こういった静的なストレッチは、一見、筋トレの前や、運動の前にすると、筋肉が柔らかくなって、ウォーミングアップとして効果的のように思われているが、じつはこれが効果がないどころか、むしろ逆にマイナスの影響を及ぼす。
なにがいけないのか?
いちばんは、静的ストレッチによる神経系への影響だ。筋肉を伸ばした後に筋トレをおこなうと、神経が誤作動を起こしやすくなる。そうすると、パワー伝達に障害をきたしたり、場合によっては、筋断裂を起こすというリスクがある。
ケガ予防どころか、重大なケガにつながる恐れさえある。バルクアップを目指すには、限界への追い込みが大事なので、なおさらだ。
さらに、パフォーマンスも一定時間低下する。静的ストレッチをしたことにより、筋力の低下など、パフォーマンスが下がるため、限界まで追い込むトレーニングができなくなる。これでは、せっかくの筋トレも台無しだ。
じゃあ、静的なストレッチはいつすればいいのか?
それは、筋トレ後だ。
激しいワークアウトで追い込んだ筋肉を、ゆっくりと伸ばすことで、リラックスし、疲労回復につながる。蓄積した疲労物質の排出を促してくれる。
もし、筋トレ前にストレッチをするとしたら、それは動的ストレッチ(ダイナミック・ストレッチ)だ。
これは、体全体を大きくリズミカルに動かしながらおこなうスタイルのストレッチだ。
こういうやつ。
日本代表のサッカー選手の練習風景とかでよく見るようなやつだ。グラウンドを広く使って、みんなでまとまって同じ動きをしながらやっているような。
これは、筋肉を温めてくれる効果があるため、ウォームアップとしては正しい。スピードやパワー・瞬発力などのパフォーマンスアップ効果もある。もちろんケガの予防にも。
静的ストレッチのように、伸ばすだけではないところがポイントだ。
筋肉を温め、心拍数を上げることが、筋トレや運動前には大事だからだ。ラジオ体操も、この動的ストレッチの一種だったりする。
ただ、ジムの場合だと、こうした動的ストレッチをするようなスペースがなかったりするので、、トレッドミルを使って、軽いランニングやウォーキングを5分ぐらいするのでも代用可能だ。

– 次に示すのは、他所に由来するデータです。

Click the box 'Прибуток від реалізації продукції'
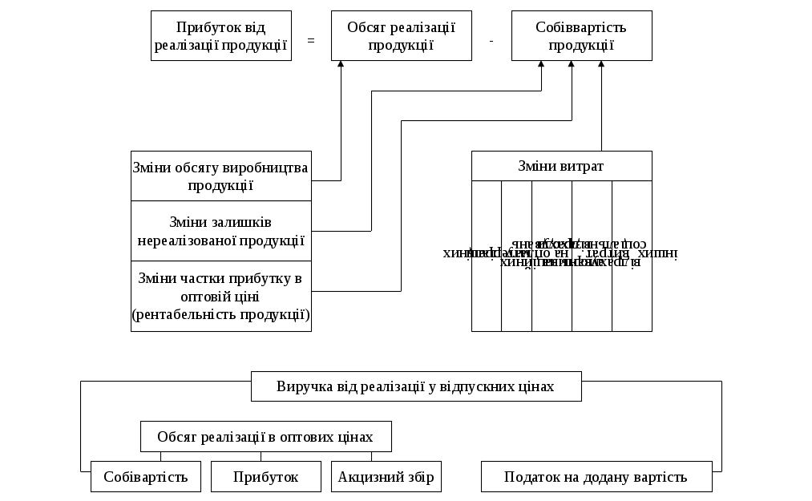click(x=220, y=36)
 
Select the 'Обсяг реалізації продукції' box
click(x=402, y=36)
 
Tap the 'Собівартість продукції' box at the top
click(x=582, y=36)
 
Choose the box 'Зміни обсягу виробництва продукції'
click(x=221, y=176)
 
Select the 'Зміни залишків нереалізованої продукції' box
click(x=221, y=231)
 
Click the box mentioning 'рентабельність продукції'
click(x=221, y=297)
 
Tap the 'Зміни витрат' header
click(x=561, y=167)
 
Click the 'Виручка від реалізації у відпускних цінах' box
click(x=416, y=386)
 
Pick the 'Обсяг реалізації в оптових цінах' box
click(x=265, y=437)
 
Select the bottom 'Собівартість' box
click(x=146, y=477)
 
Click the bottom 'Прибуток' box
click(x=266, y=477)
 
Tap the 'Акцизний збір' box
click(x=386, y=477)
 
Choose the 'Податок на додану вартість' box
click(x=596, y=477)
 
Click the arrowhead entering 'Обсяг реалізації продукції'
click(x=341, y=65)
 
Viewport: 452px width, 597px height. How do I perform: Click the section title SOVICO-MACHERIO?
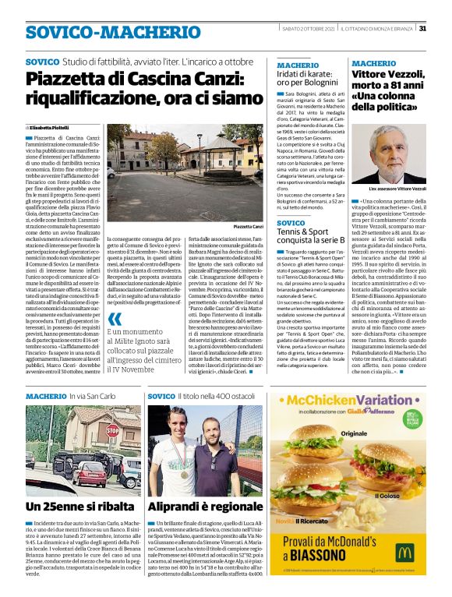pos(102,32)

でもやりすぎには注意しよう。5分ぐらいで十分だ。あくまで準備運動なのだから。
筋トレ前のウォームアップ → 動的ストレッチ(ダイナミック・ストレッチ)
筋トレ後のクールダウン → 静的ストレッチ(スタティック・ストレッチ)
筋トレ初心者は、このストレッチのタイミングを覚えておこう。
あまり知識のないスポーツジムのスタッフやトレーナーなんかは、あたかもそれが正しいかのように、筋トレ前の静的ストレッチを勧めていたりするが、そんなものは一切ガン無視しよう。